■ **QUESTIONS**
(1) In the passage about Grigny's organ book, copy out everything from "Nicolas de Grigny's" down to "the 1711 reissue." word for word.
(2) According to the passage about Grigny's organ book, who put out the first modern edition, and in what year?
(3) Using the passage about Grigny's organ book, explain in one to three sentences why Grigny built his mass on the chant Cunctipotens genitor Deus.

■ **SOURCE PASSAGE**
:::::

Nicolas de Grigny's surviving music consists of a large volume of organ works, the Premier livre d'orgue (Paris, 1699; second edition 1711), and a single ouverture for harpsichord. The 1711 reissue of his organ collection was the only edition known until 1949, when a single surviving copy of the 1699 printing was discovered at the Bibliothèque nationale de France. The original edition was published by Christophe Ballard using the plates prepared by the engraver Claude Roussel. The first modern edition, published by Alexandre Guilmant in 1904, was based on the 1711 reissue.

Unlike many contemporary French livres d'orgue, Grigny's publication contains no preface. The collection is divided into two sections: a mass setting, and settings of five hymns for the principal feasts of the liturgical year: Veni Creator (five versets), Pange lingua (three versets), Verbum supernum (four versets), Ave maris stella (four versets), and A solis ortus (three versets). The volume comprises 42 pieces in total.

The mass is structured with five Kyrie versets, nine Gloria versets, an Offertory, two Sanctus versets, one Benedictus verset, an Elévation, two Agnus Dei versets, a Communion, and an Ite, missa est verset. As specified by the Caeremoniale Parisiense (1662), Grigny bases the mass on the chant Cunctipotens genitor Deus, stating the chant melodies in the first and last Kyrie, the Gloria, and the first Sanctus and Agnus Dei. The collection also features a point d'orgue, a movement built upon a pedal point.

:::::

Saved data entries:
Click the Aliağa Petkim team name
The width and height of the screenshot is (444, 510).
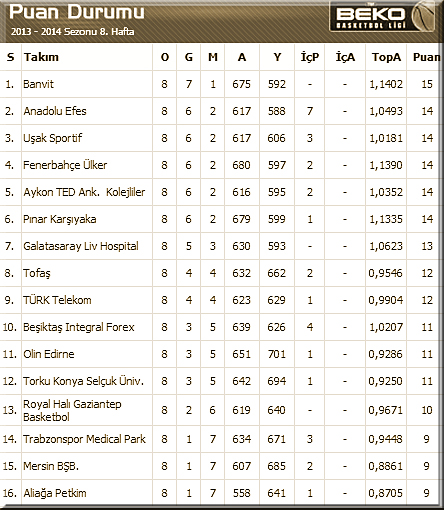[55, 493]

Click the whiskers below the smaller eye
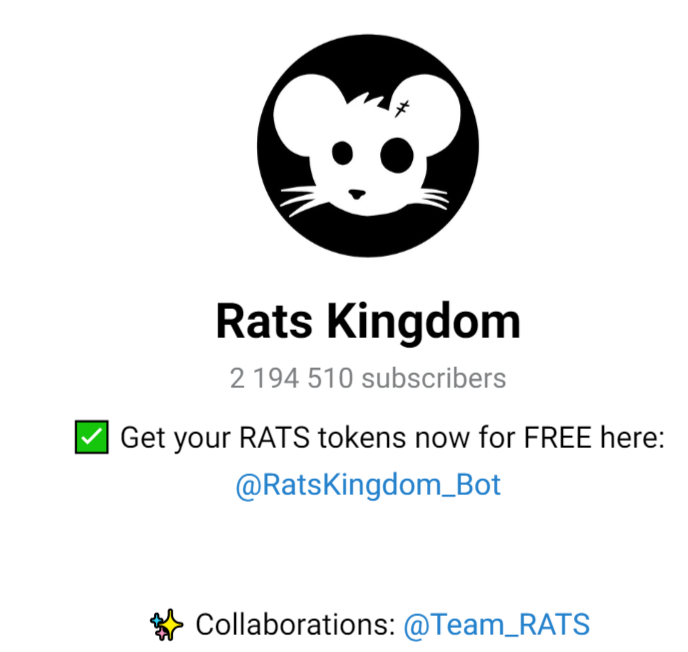click(303, 200)
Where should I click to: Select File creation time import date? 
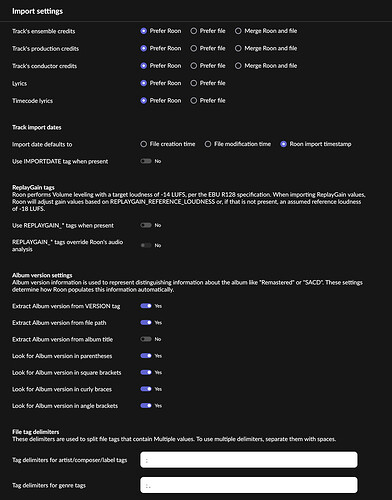tap(143, 144)
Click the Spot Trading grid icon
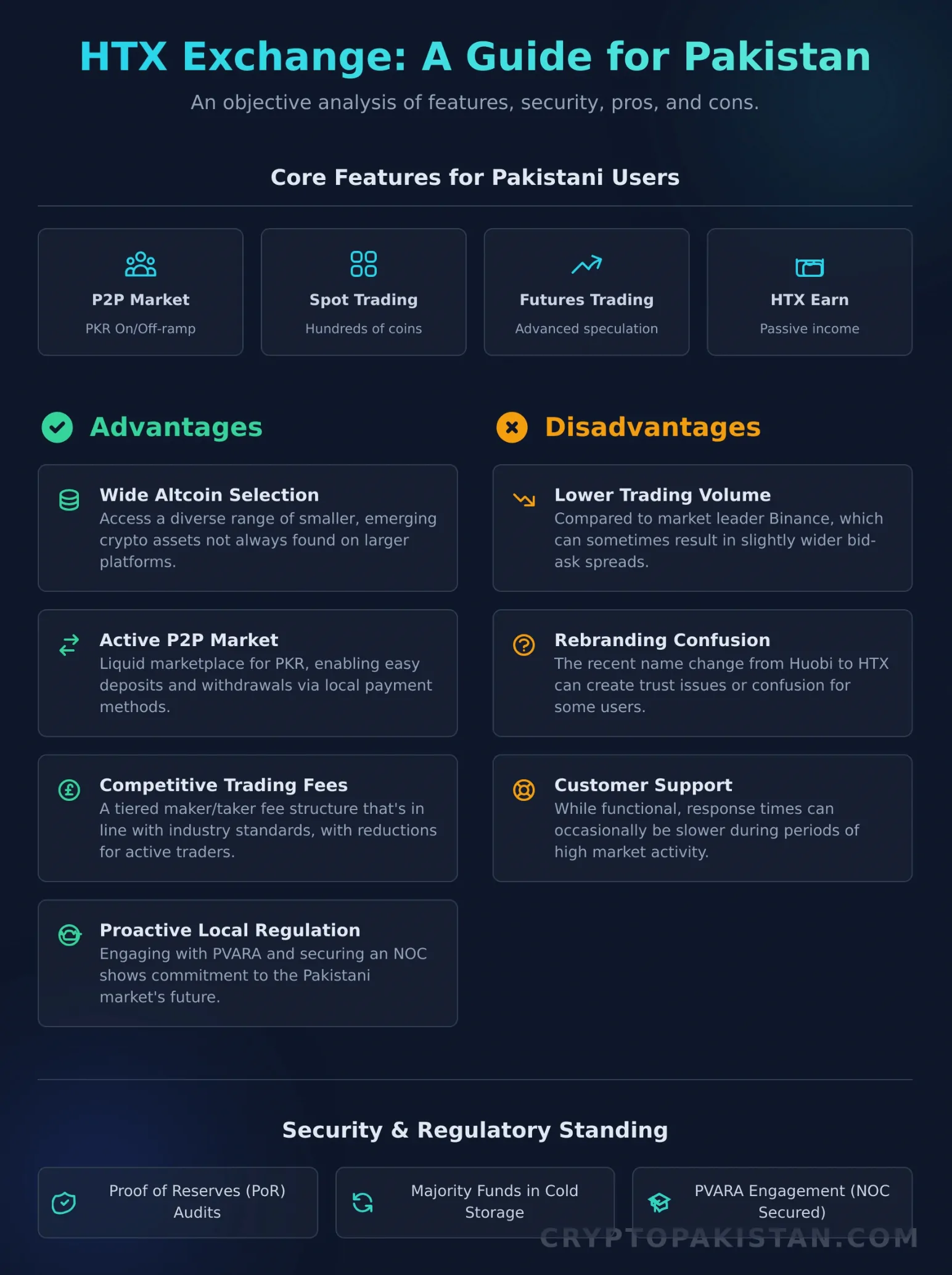This screenshot has height=1275, width=952. pyautogui.click(x=364, y=264)
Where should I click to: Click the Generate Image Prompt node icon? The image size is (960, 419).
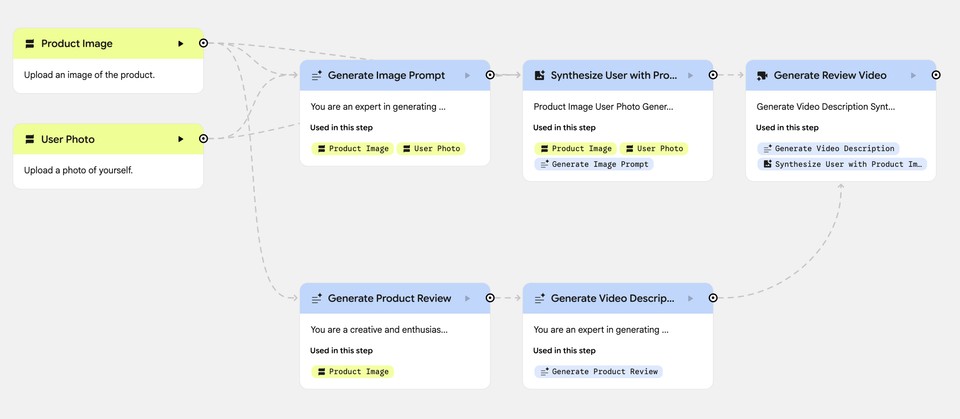317,75
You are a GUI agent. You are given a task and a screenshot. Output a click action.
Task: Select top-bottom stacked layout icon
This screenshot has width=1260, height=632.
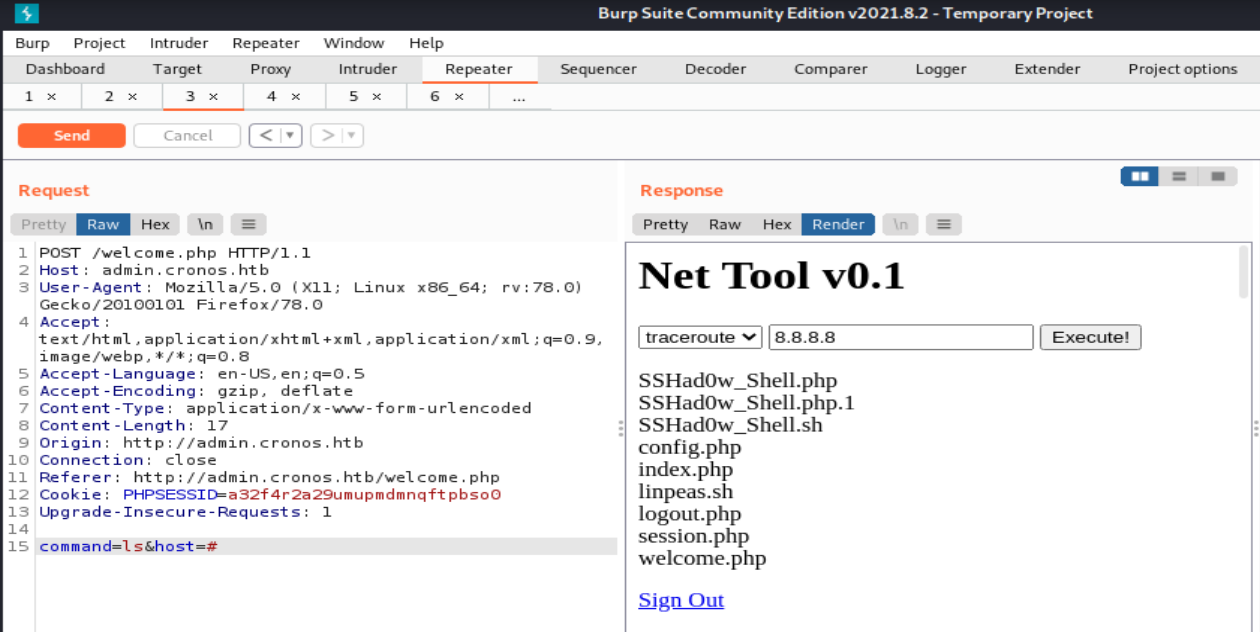(1179, 176)
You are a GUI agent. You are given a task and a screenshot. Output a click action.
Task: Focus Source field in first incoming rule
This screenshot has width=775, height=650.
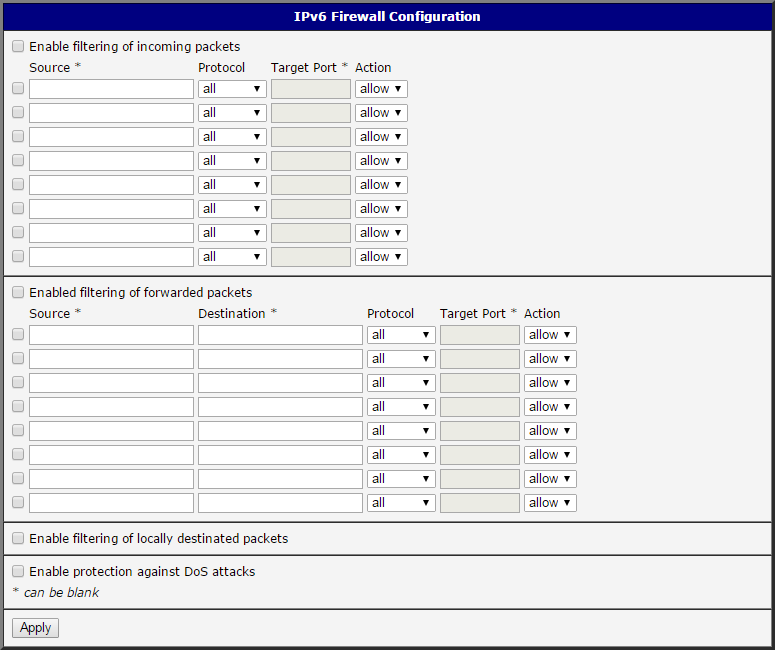(x=111, y=89)
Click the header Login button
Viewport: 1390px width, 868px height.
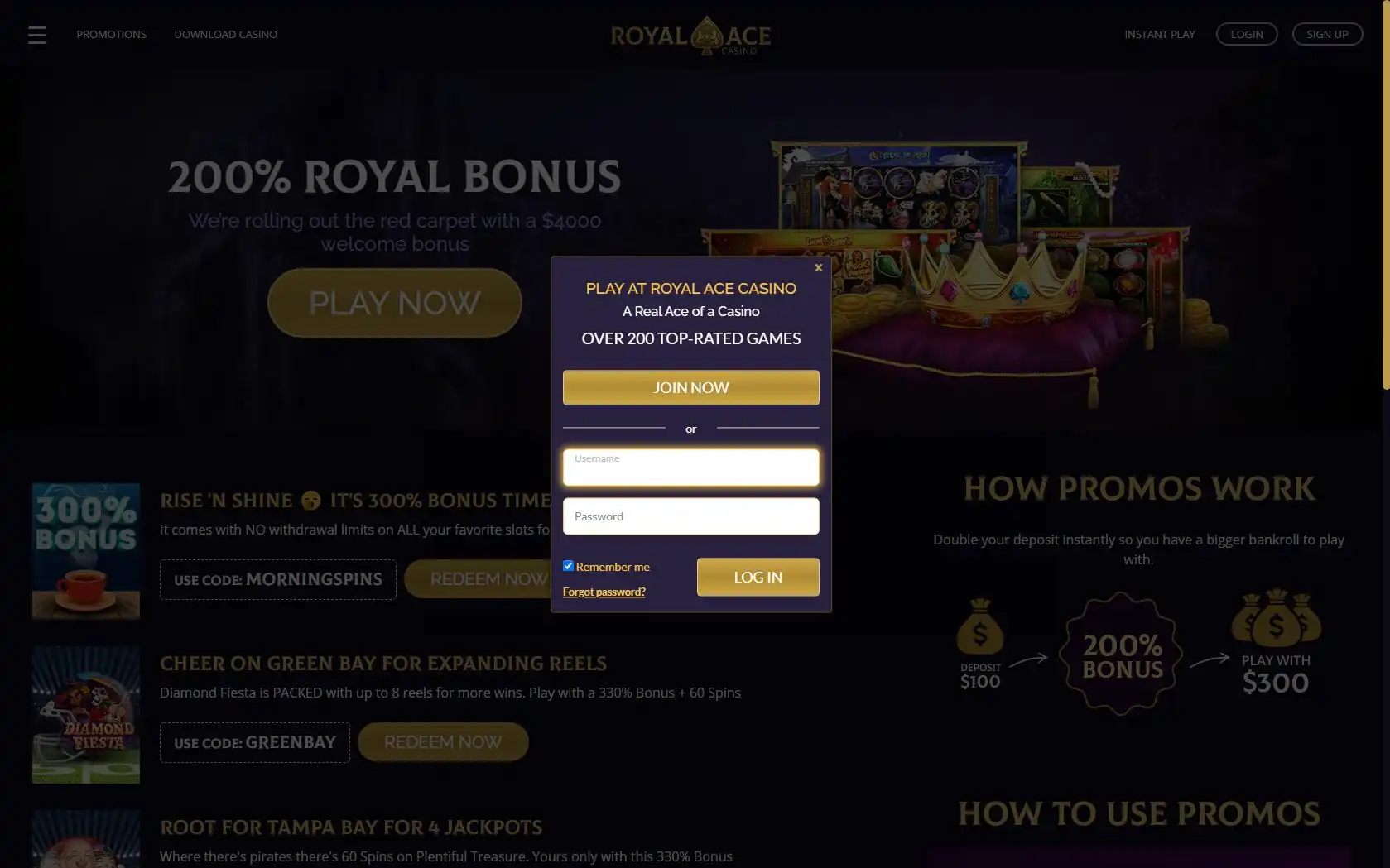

:::::

■ **ANSWERS PROVIDED**
(1)
Nicolas de Grigny's surviving music consists of a large volume of organ works, the Premier livre d'orgue (Paris, 1699; second edition 1711), and a single ouverture for harpsichord. The 1711 reissue of his organ collection was the only edition known until 1949, when a single surviving copy of the 1699 printing was discovered at the Bibliothèque nationale de France. The original edition was published by Christophe Ballard using the plates prepared by the engraver Claude Roussel. The first modern edition, published by Alexandre Guilmant in 1904, was based on the 1711 reissue.

(2) Alexandre Guilmant, in 1904.

(3) The Caeremoniale Parisiense (1662) called for that chant. Grigny followed it and stated the chant melodies in the first and last Kyrie, the Gloria, and the first Sanctus and Agnus Dei.